The most important problem here is that Stark fails to take account of missing data. The problem of quantitative analysis of early Christianity is precisely that we have such little extant data. We do not have firm numbers for the first centuries of Christian expansion. Stark's extrapolation of a consistent growth of roughly 3.4% is reasonable--but it is still an extrapolation. We do not know whether some communities grew faster or slower, whether some died (besides Jerusalem) and some boomed (in mass conversions or the like). The primary supposition Stark employs here is one of consistency and stability. Although Stark admits there was probably a decline in the rate of expansion by 350, he fails to admit that the rate of growth need not have been consistent either in any one place or from place to place. This mechanistic view of population growth can hardly be more detrimental to the results of scholarship than the materialist emphases Stark charges historians of highlighting. History is not statistics. Although I find Stark's extrapolation of early Christian growth plausible, I likewise recognize that there is nothing in Stark's model that guarantees its verdicts. While I think the historical record can probably back up his conclusion, I do not think the supposition of stability is itself a stable supposition.

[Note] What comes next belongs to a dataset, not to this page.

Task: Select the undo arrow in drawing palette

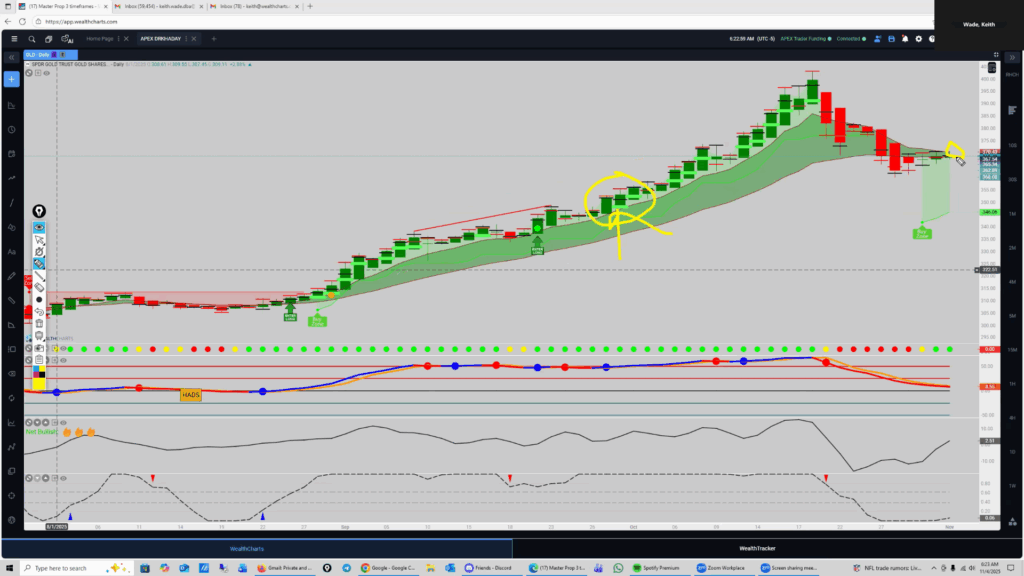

Stark tries to quantify with qualitatively derived indicators, but without hard evidence. That is risky business--no less risky than the historical hypotheses advanced by the historians he wishes to refute. Even so, the book stands as an exhortation to historians to remember to develop models that responsibly include as much of the data as possible. Likewise, the book reminds us that the most fitting models we develop end up looking very much like the ones we received, and that far from indicating our failure, such outcomes may only confirm the reliability of the historical reconstruction at hand.